Editorial vs commercial use: the distinction every buyer needs

Of all the terms in image licensing, "editorial use only" causes the most expensive misunderstandings. It sounds like a formality. It is in fact the line between a lawful publication and a claim against your organisation.
The core difference
Editorial use means using an image to inform: news, reporting, commentary, education, matters of public interest. A politician at a press conference, a crowd at a match, a storefront in a story about retail. The people in these images often never consented to anything; the law in most countries permits publication because informing the public is the point.
Commercial use means using an image to sell, promote or endorse: advertising, marketing, packaging, branded social, anything whose purpose is persuasion rather than information. The standard is stricter for one reason, implied endorsement. Put a person in your advertisement and you imply they back your product, and that needs their explicit permission. The licence categories follow directly: editorial-only images lack the permissions commercial use requires, and commercially licensed images carry them.
The machinery behind it
Two documents separate the categories. A model release is signed consent from every recognisable person in an image, allowing commercial use of their likeness. No release, no advertising use; this reflects privacy and personality rights that exist in law across the EU and well beyond. A property release does the same for recognisable private property, distinctive buildings, and trademarks and designs.
A logo on a shirt or an identifiable artwork can disqualify an image from commercial use unless released. When an agency marks something "editorial use only", it is telling you these releases do not exist. The image is not faulty, it is documentary, and the label is simply honest about the permissions behind it.
Where teams actually get it wrong
The mistakes rarely involve putting a news photo on a billboard. They happen in the grey middle. A corporate blog can be genuinely editorial or thinly disguised promotion; the test is purpose, not platform, so if the page exists to sell, treat it as commercial. An annual report is largely informational, but its cover and any section presenting the company function as promotion, which is why many organisations hold the whole document to the commercial standard.
Brand social is commercial by default; a company account riding a trending celebrity photo is advertising, whatever the caption says. "Internal use" feels safe, but it is not a licence category, so check what your licence actually covers. And "it was on a free site" is no defence: free is a price, not a rights status, and a free photo of a recognisable person still has no model release.
Three questions that resolve almost everything
First, what is this image doing, informing the audience or persuading them? Persuasion means commercial. Second, who and what is recognisable in it? People, brands or distinctive property mean you need the matching releases, which means a commercial licence from a source that secured them. Third, what does the licence actually say, not the category label but the terms, the territory, duration, print run and media.
If a use is still ambiguous after those three, the safe answers are to license it commercially, commission it, or create it. The cost difference is trivial next to an infringement claim, and trivial next to the reputational cost for any organisation publicly accountable for what it publishes.

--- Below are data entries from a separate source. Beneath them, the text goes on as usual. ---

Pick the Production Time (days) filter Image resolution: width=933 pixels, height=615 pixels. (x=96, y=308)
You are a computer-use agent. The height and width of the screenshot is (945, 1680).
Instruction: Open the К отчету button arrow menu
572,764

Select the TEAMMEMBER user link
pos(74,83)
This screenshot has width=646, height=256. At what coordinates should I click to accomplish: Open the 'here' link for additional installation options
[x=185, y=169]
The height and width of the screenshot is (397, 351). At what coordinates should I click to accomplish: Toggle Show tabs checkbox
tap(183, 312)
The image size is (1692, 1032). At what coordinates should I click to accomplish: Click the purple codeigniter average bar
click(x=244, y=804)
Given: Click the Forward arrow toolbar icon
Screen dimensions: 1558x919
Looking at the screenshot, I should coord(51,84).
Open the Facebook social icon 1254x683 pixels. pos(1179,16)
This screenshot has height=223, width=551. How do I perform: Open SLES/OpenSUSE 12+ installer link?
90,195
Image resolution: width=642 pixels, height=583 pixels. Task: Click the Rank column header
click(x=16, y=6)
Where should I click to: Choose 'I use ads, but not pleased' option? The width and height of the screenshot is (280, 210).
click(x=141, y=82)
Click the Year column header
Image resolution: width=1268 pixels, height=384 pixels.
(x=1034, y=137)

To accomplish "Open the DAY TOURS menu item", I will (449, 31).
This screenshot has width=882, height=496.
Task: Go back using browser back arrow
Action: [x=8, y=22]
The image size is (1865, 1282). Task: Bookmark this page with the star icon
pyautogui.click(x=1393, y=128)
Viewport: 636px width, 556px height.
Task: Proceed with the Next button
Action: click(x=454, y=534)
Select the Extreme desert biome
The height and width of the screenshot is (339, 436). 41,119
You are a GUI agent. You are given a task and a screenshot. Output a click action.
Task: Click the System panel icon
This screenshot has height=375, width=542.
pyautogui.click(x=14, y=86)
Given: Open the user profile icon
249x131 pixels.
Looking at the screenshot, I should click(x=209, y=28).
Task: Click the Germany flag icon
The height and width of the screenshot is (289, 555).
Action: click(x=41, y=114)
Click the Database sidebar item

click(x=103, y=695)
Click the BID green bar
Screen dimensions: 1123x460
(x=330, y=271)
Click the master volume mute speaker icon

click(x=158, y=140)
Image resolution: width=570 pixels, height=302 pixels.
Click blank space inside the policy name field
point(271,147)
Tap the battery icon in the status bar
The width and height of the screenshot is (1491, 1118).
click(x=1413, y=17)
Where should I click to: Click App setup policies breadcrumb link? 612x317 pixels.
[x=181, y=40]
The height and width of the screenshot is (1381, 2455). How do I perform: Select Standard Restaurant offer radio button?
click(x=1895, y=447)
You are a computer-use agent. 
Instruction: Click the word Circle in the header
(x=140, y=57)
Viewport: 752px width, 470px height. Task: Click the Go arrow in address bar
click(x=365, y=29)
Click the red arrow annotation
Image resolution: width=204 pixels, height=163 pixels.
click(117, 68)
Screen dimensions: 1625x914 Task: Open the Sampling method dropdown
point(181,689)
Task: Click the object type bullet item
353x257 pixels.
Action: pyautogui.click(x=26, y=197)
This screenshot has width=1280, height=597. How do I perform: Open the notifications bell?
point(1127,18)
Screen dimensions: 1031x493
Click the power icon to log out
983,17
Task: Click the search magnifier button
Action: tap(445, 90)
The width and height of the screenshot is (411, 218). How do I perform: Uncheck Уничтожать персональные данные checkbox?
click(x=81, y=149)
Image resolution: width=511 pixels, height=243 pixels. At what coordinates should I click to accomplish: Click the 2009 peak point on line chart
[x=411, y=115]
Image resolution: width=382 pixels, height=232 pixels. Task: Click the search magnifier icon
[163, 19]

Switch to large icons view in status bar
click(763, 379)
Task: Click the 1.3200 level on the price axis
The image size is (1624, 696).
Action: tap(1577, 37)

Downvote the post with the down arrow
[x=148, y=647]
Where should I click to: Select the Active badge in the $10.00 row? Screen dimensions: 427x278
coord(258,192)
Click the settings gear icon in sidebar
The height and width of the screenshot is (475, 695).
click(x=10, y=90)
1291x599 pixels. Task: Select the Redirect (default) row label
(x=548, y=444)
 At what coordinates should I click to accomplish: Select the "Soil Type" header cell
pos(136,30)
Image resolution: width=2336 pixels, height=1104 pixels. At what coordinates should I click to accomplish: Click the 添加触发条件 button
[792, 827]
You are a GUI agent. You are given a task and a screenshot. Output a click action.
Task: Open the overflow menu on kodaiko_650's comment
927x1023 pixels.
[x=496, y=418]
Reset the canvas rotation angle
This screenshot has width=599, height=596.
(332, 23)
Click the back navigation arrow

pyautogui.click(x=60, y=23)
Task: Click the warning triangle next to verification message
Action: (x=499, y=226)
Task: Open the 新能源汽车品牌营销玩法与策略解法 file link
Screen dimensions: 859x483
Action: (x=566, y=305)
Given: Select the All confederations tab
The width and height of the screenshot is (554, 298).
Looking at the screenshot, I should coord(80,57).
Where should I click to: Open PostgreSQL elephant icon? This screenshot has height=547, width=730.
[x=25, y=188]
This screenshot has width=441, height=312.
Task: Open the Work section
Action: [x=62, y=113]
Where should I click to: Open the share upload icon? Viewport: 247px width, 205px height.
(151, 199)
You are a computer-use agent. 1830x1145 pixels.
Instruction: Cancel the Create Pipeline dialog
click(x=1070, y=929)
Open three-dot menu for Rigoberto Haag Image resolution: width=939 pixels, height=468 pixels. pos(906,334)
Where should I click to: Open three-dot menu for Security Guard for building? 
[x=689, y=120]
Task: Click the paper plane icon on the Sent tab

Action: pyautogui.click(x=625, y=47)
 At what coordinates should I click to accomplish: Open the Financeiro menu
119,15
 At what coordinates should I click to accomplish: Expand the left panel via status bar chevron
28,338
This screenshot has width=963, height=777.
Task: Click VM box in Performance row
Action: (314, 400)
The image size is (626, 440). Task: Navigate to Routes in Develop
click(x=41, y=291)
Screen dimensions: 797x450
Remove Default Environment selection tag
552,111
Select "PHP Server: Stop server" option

Knowing the rule is half the job. The other half is making it impossible to lose track of, so every image you hold should carry its status visibly: editorial or commercial, source, terms, expiry. That is how Fast Media handles it. Every image is licensed under stated terms, every download carries a certificate, and your library shows each asset's rights at a glance, whether you licensed it yesterday or three years ago.
This is general information about licensing practice, not legal advice. For specific cases, consult your legal adviser.